Nirgendwo kommt man mehr zur Ruhe als hoch oben im Gebirge. Wo die Natur die Dinge geraderückt, das unendliche Panorama Klarheit verschafft. Lange waren die Alpen primär eine Winterdestination. Das hat sich geändert.

Es gibt Orte, die trägt man in sich, lange nachdem man sie verlassen hat. Diese Sehnsucht ist der Grund, dass so viele Menschen immer wieder zurückkehren ins „Waldhaus“ im schweizerischen Sils Maria, einer Trutzburg auf über 1.800 Metern Höhe, umgeben von zwei Bergseen. Mit breiten Fluren und dicken Teppichen und Schaukelstühlen vor riesigen Fenstern, neben bibliophilen Schätzen ein 100 Jahre alter Steinway-Flügel. Hier wurde schon entschleunigt, als es das Konzept noch nicht gab. Nachmittags gibt es Tee und Scones, dazu Livemusik. Ansonsten ist es wundersam still. Nur Gespräche sind zu hören und das Knistern unzähliger Zeitungen.

Wenig hat sich hier oben verändert seit der Eröffnung im Juni 1908. Renoviert wurde ständig – aber so, und das ist die Kunst, dass man es nicht sieht. Das Haus blieb immer in der Familie, heute führt es die fünfte Generation. Wie schon ihre Vorfahren es taten, begrüßen und verabschieden sie jeden Reisenden persönlich. 80 Prozent sind Stammgäste. Wie wohl kein anderer Ort zieht das „Waldhaus“ eine intellektuelle Elite an.
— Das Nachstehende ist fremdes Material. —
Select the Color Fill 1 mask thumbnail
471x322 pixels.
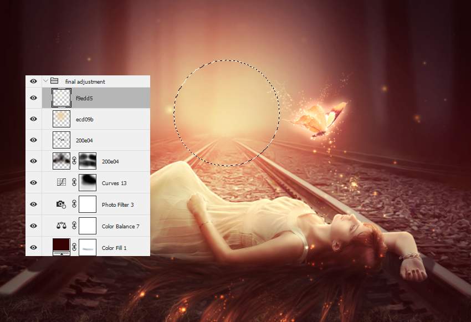point(88,247)
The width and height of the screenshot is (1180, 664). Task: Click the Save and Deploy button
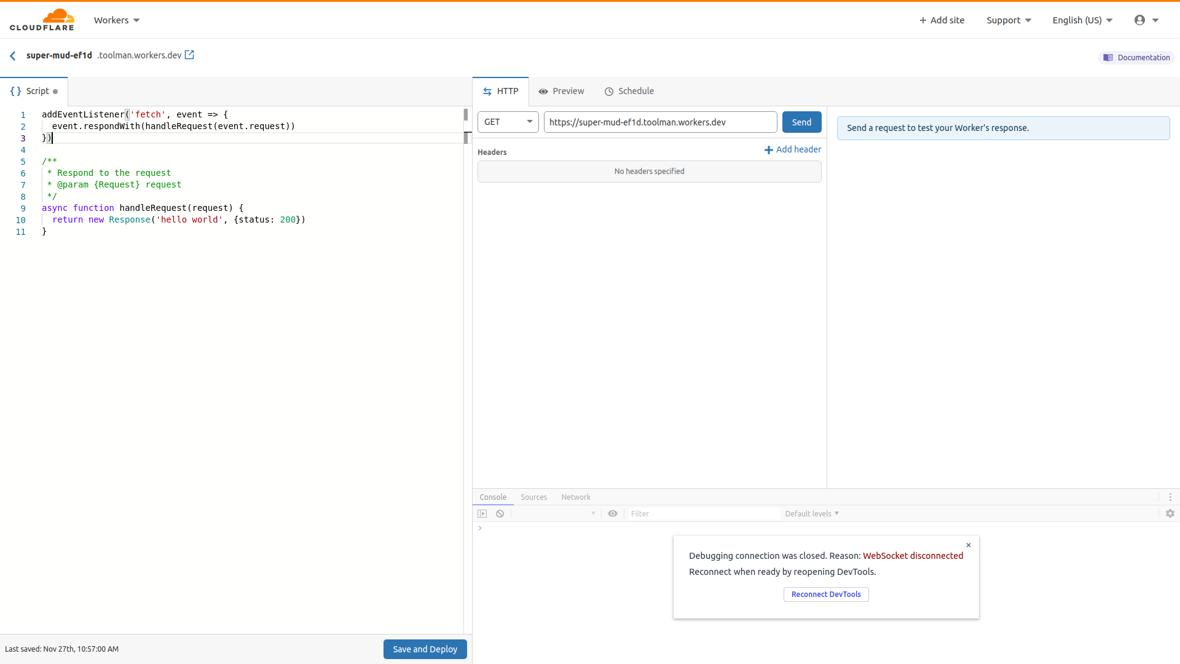click(425, 649)
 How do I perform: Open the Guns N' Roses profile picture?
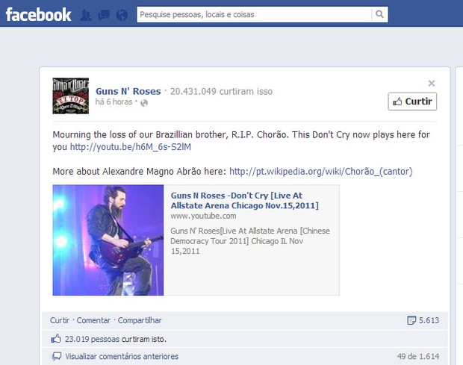click(71, 96)
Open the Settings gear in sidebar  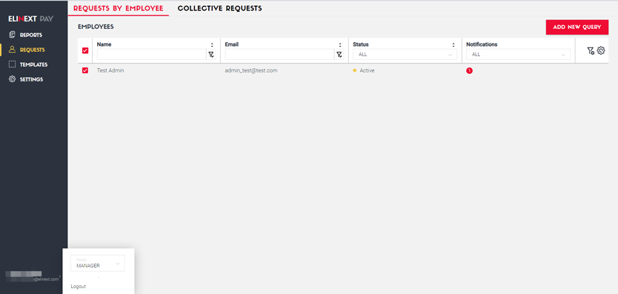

Verleger, Autoren und Philosophen, Regisseure und Komponisten. Industrielle. Nobelpreisträger. Früher dauerten Aufenthalte gern monatelang, davon zeugen heute noch fünftürige Kleiderschränke.

In diesen Tagen öffnet das „Waldhaus“ für seine 115. Sommersaison. Durch den kühlen Wald führt ein Pfad hinab zum Yoga am Silsersee, auf dem Silvaplanersee kann man segeln und surfen oder auch Kajaks und Kanus mieten. Wer nicht zimperlich ist, nimmt ein Bad im sehr frischen Wasser. So vergehen hier die Tage. Dazwischen Tennis, Golf, Reitausflüge, Bergtouren. Dank E-Mountainbikes verliert die Höhe auch für weniger Geübte ihren Schrecken. Oder man schaut einfach aus dem Fenster: Das Grün der Tannen und Wiesen, das Blau des Wassers, das Weiß der Gletscher, diese Kombination verliert nie ihre Faszination.

„Der Sommer hat eine Dimension mehr. Weil es die Farben gibt, die im Winter fehlen.“ URS KIENBERGER

Erst in den 60er-Jahren öffnete das Waldhaus auch für komplette Wintersaisons. „Das Haus war ursprünglich fürden Sommer gedacht, und auf eine Art merkt man dasnoch. Zu Hause ist das Waldhaus eigentlich immer nochim Sommer“, sagt Urs Kienberger. Seine Urgroßeltern haben das Hotel gegründet, er selbst hat es viele Jahre geleitet. „Der Sommer hat eine Dimension mehr, weil es die Farben gibt, die im Winter fehlen.“ Mit der Sommerfrische ging der Tourismus im Engadin überhaupt los. Friedrich Nietzsche hatte in den 1880er-Jahren sieben Sommer in Sils verbracht. Mit einem roten Sonnenschirm spazierte er täglich am Seeufer entlang. St. Moritz, rund zehn Kilometer entfernt, war da bereits ein Badeort von Weltruf. Besonders Adelige und betuchte Engländer zog es in der warmen Jahreszeit her, nach mühseliger Anreise blieben sie oft, bis der Herbst nahte. Dass auch im Winter Gäste kamen, fing mit einer berühmt gewordenen Wette an. Johannes Badrutt, Gründer des damals noch jungen „Kulm Hotels“, soll 1864 ein paar seiner englischen Sommergäste mit dem Versprechen gelockt haben, wenn sie im Winter wiederkämen, könnten sie auch dann im Hemd in der Sonne sitzen. Sollte er Unrecht haben, würde er ihnen die Reisekosten erstatten. Die Engländer kamen und kehrten braun gebrannt nach London zurück. Durch Nachahmer entwickelte sich eine Wintersaison, die bald besser lief als alles andere. Berge bedeuteten nun vor allem Pisten und Partys. Dass die Alpen im Sommer vielleicht sogar noch schöner sind als im Winter, das war lange Zeit vergessen worden. Wanderungen, so schien es, waren etwas für Pensionäre. Spätestens mit Corona hat sich das geändert. Wer ein Chalet in den Bergen hatte, der zog sich im Lockdown hierher zurück – und blieb. Andere kamen zum ersten Mal her und entdeckten den Reiz der heimischen Landschaft. Und merkten vielleicht auch, dass es in Gipfelnähe mindestens so erholsam ist wie am Strand. Dass man nicht um die halbe Welt reisen muss, um das Glück zu finden.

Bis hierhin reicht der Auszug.